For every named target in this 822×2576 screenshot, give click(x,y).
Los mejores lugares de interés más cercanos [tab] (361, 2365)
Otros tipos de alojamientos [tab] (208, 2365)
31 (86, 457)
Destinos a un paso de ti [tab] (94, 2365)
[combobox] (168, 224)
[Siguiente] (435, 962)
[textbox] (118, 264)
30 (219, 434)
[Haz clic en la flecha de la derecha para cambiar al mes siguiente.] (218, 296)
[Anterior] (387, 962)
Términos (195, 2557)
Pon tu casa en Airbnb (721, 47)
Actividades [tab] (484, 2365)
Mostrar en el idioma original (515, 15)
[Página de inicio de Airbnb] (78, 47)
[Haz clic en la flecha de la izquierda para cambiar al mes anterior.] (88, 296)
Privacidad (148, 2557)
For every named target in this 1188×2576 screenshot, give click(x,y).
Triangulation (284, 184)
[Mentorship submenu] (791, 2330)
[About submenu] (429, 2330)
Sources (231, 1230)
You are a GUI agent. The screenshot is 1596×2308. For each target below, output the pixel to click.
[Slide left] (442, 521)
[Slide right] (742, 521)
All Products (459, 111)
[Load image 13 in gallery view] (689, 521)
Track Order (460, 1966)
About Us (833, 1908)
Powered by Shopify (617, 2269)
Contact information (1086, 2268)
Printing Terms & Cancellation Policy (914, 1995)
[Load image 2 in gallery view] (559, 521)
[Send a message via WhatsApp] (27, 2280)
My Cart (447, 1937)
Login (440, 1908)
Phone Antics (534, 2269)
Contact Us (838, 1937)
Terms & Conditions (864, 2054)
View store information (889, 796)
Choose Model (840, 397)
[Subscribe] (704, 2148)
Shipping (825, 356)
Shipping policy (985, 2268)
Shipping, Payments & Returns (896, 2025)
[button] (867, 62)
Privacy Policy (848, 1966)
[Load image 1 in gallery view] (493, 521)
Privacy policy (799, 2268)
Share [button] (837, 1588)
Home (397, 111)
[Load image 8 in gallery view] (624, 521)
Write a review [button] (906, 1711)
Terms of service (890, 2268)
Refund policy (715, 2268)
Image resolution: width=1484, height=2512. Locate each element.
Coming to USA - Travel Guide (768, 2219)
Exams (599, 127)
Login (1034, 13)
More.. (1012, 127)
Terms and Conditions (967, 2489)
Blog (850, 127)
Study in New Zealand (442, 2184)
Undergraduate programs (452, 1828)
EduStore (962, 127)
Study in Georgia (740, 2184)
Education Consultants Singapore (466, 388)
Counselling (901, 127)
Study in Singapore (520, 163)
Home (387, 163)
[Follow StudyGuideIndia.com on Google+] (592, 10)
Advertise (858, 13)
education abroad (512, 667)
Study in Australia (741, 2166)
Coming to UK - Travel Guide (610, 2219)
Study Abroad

== Requirement ==
Write the number of lines in the data above that contain the word "cambiar", and add nothing to it.

== Exercise output ==
2